On a scale of 1 to 10, how much mandatory combat is in the game? (e.g., 1 being Age of Decadence when not a mercenary / assassin, 10 being Icewind Dale).
After 3h of gameplay (past character creation) and every difficulty setting set to "normal", 1:1 damage etc.
From what I've played it looks like a solid 10. You are playing as an adventurer hired to take out the trash, so it's been a chain of locations with unavoidable battles. Starting area is a building with rooms requiring combat to pass, from there you travel (without much of a say in the matter) to another location with next two unavoidable battles.
As for other things, the bugs don't seem to be that big. Sure, menus sometimes fail to refresh as you go back/forth (especially in character creation) but you just need to click something again. And besides that i had a single exception window in main menu.
Character creation is excellent with plethora of classes, feats and abilities visualized via level progression graphs, although I imagine it can get confusing since it expands upon D&D, and overwhelming to someone who isn't even familiar with that.

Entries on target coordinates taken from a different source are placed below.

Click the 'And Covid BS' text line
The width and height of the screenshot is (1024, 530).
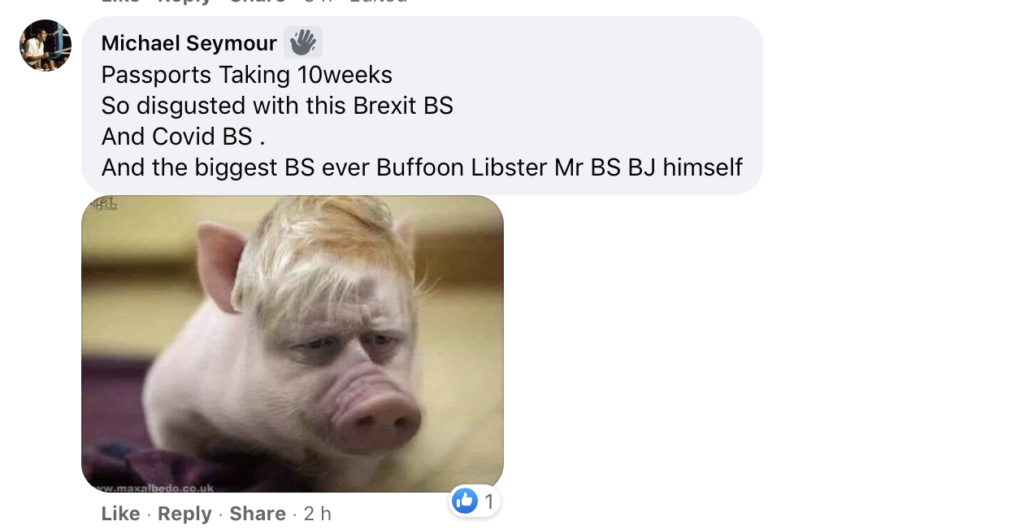point(183,136)
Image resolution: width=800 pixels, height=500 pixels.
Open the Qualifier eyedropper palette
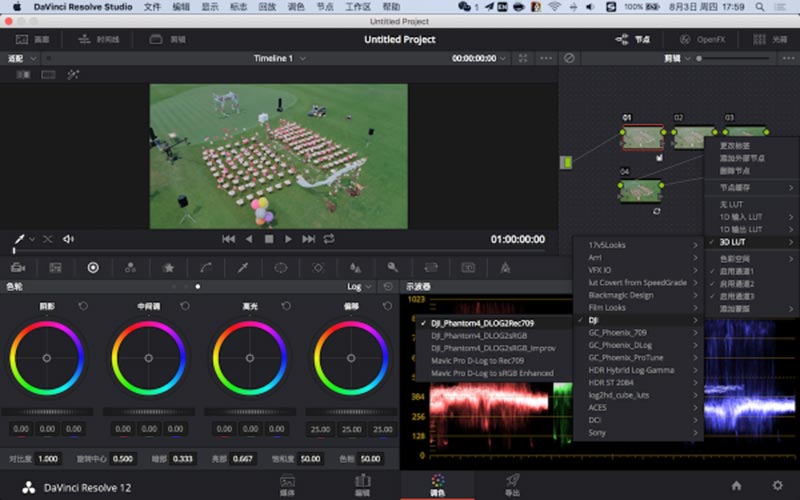coord(243,267)
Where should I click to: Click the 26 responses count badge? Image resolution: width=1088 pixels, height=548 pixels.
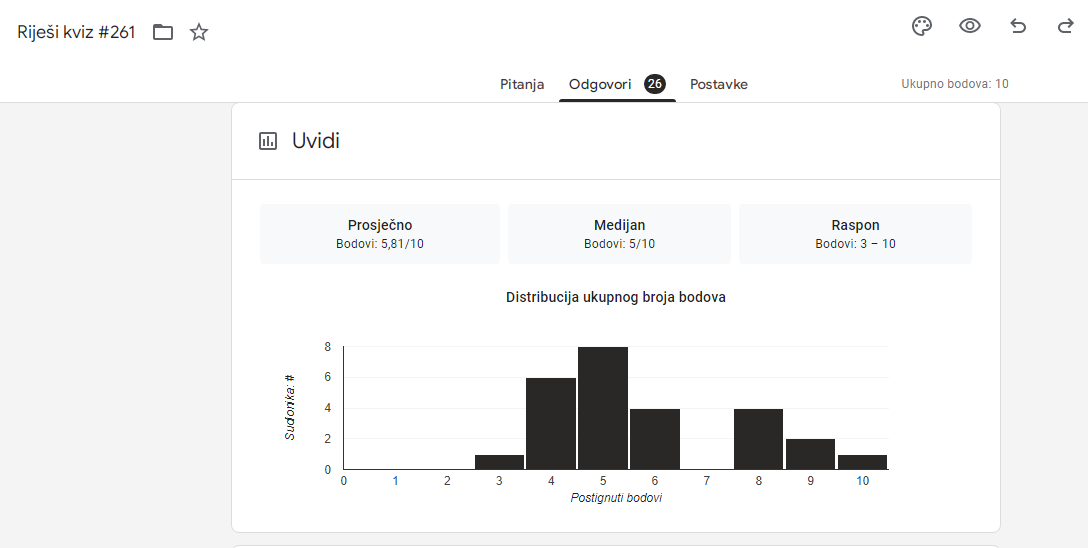[655, 84]
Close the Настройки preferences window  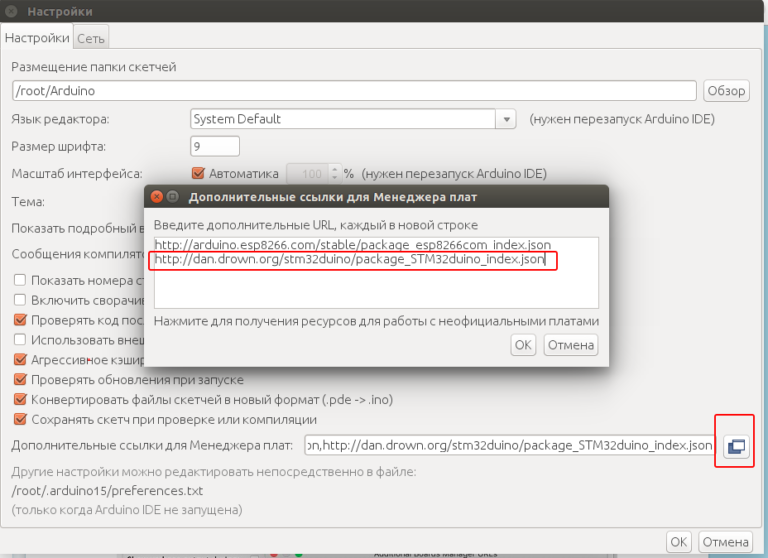pyautogui.click(x=11, y=11)
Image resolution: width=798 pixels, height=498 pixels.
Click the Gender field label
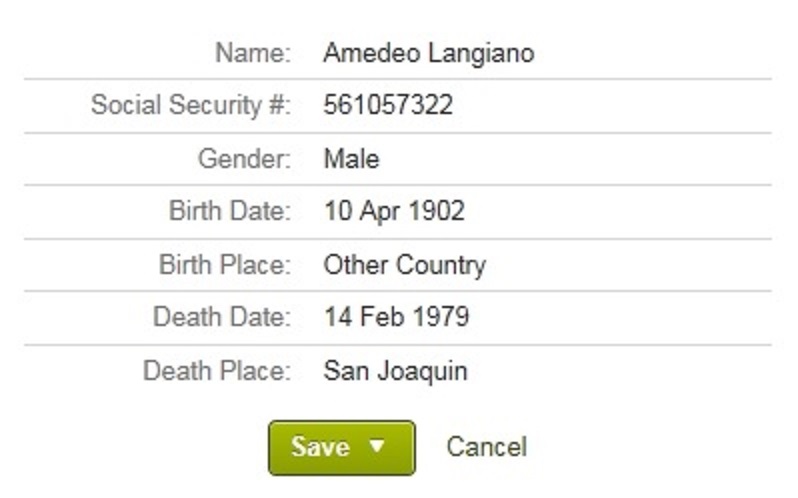[x=244, y=159]
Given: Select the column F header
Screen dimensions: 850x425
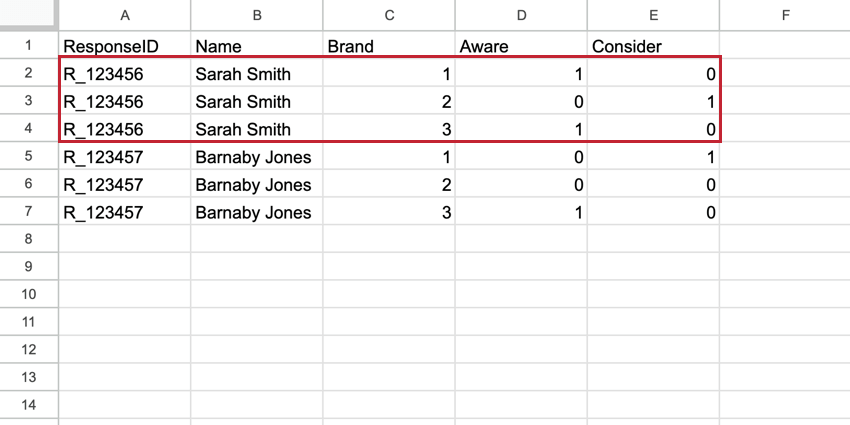Looking at the screenshot, I should click(x=785, y=15).
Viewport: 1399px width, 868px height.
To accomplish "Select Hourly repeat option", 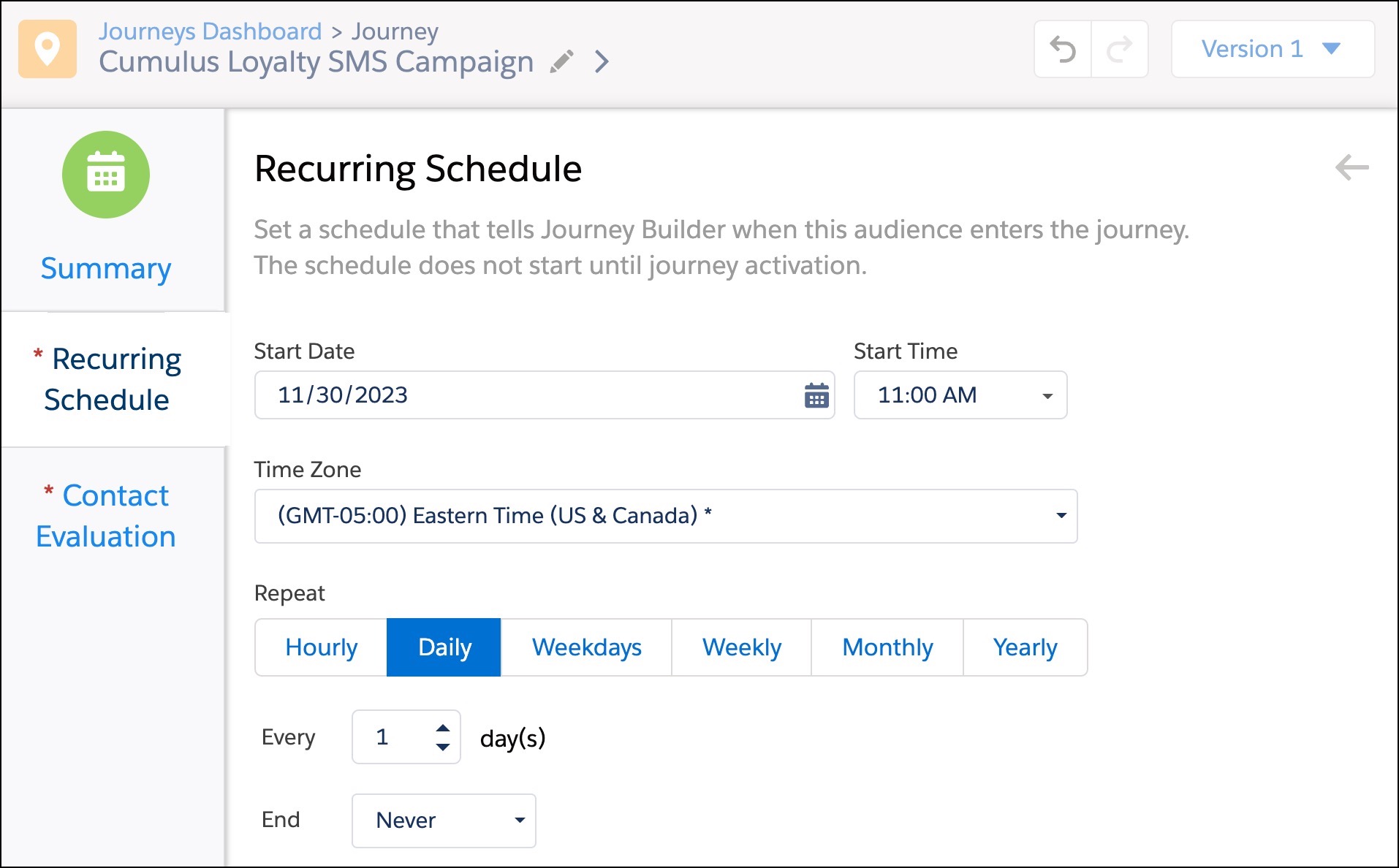I will pos(321,647).
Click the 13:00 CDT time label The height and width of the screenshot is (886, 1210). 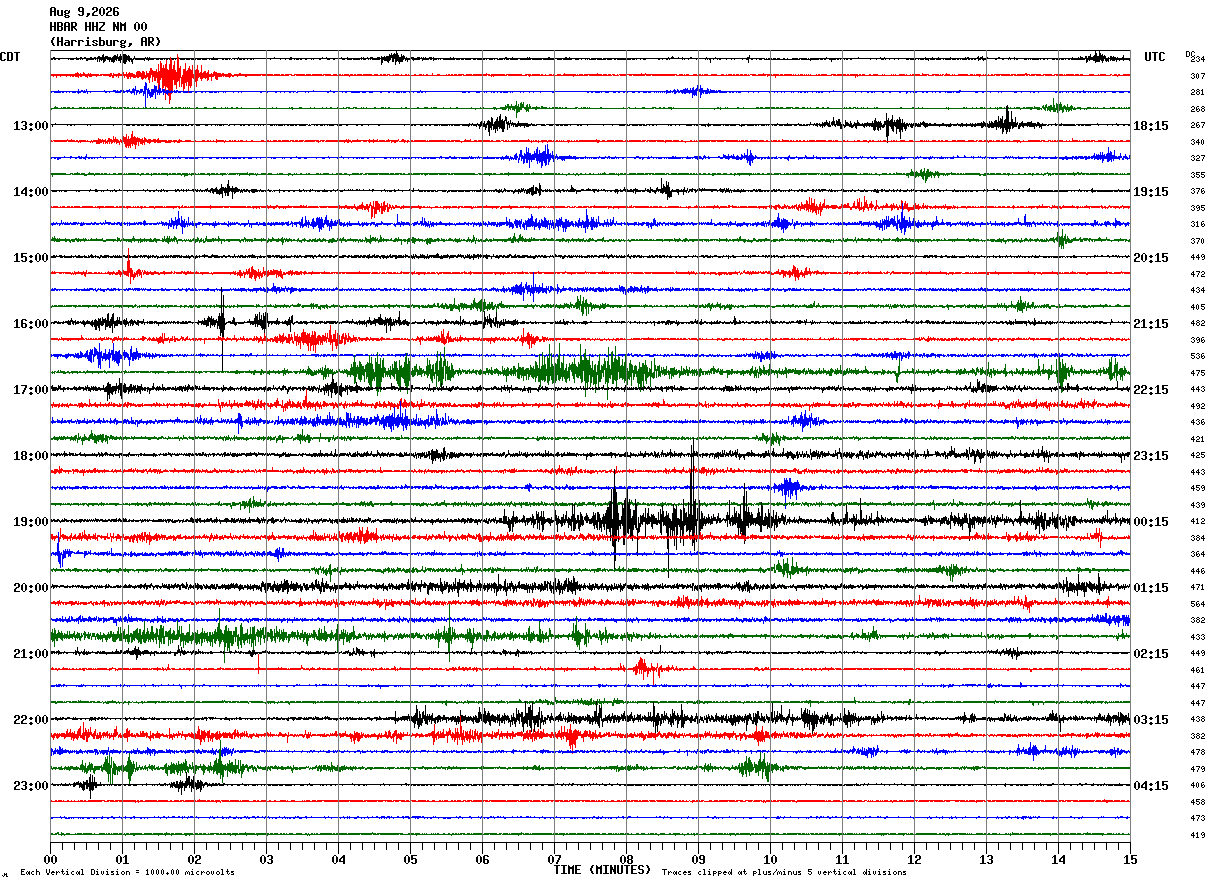tap(31, 126)
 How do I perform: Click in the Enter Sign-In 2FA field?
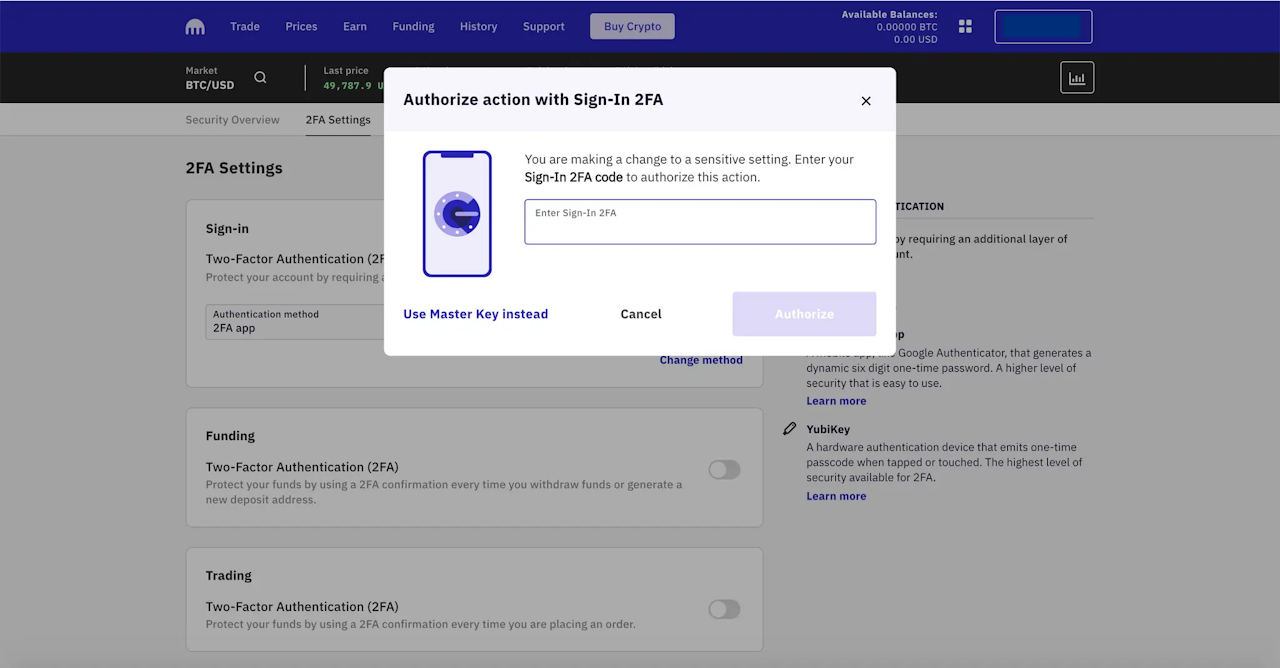[700, 222]
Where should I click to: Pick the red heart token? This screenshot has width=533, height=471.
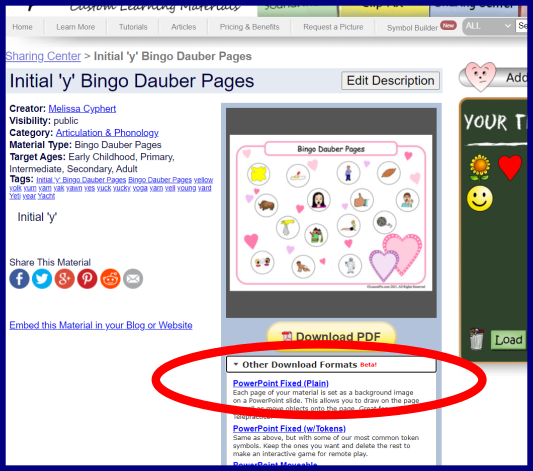click(510, 167)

Music is fine, and I found (english) voice acting actually pretty good, and I'm rather picky about shitty accents. I think they go quite well with the setting, and said setting being a really lighthearted fantasy with magic everywhere. Possibly it's because the characters are actually likable - while mostly they're nothing uniquely special compared to say, MotB or Tyranny, they are by far more lively than in D:OS2 and interesting than PoE1 snorefest. I'd say something around DA:O - a bunch of archetypical adventurers that are simply fun to listen to, although the amount of interaction with them is noticeably smaller than in all of the aforementioned games. Not all NPCs are voiced, neither is the narrator.
Visuals are quite good, and while not as detailed as D:OS2, the more blurry/cartoony touch makes the game still look decent with even closer zoom than there. However its only isometric, so you can't rotate the camera, and as such the bottom walls sometimes obscure positioning. The maps seem really small however, and that's probably my biggest issue so far.
Combat is quite fun, but nothing revolutionary. Active pause with status icons, engagement lines and down counters showing time remaining to complete given action. I wouldn't say it's noticeably better than PoE - it can still turn to shit if you let it run rampant.
Dialog choices are there, complete with text adventure segments, alignment options and skill rolls, meaning, it's still possible to have a high skill and botch it. The writing is ok, the plot seems quite generic - opens with "adventurer gathering at a noble's request" typical for p&p source books and quickly gets to "you are the chosen one (tm)" typical for cRPGs. A bit disappointing.
There was also a simple puzzle in the first area.
Camping mechanics are more in-depth than in most other games, with assignable tasks like hunting or granting temporary buffs through cooking or equipment maintenance.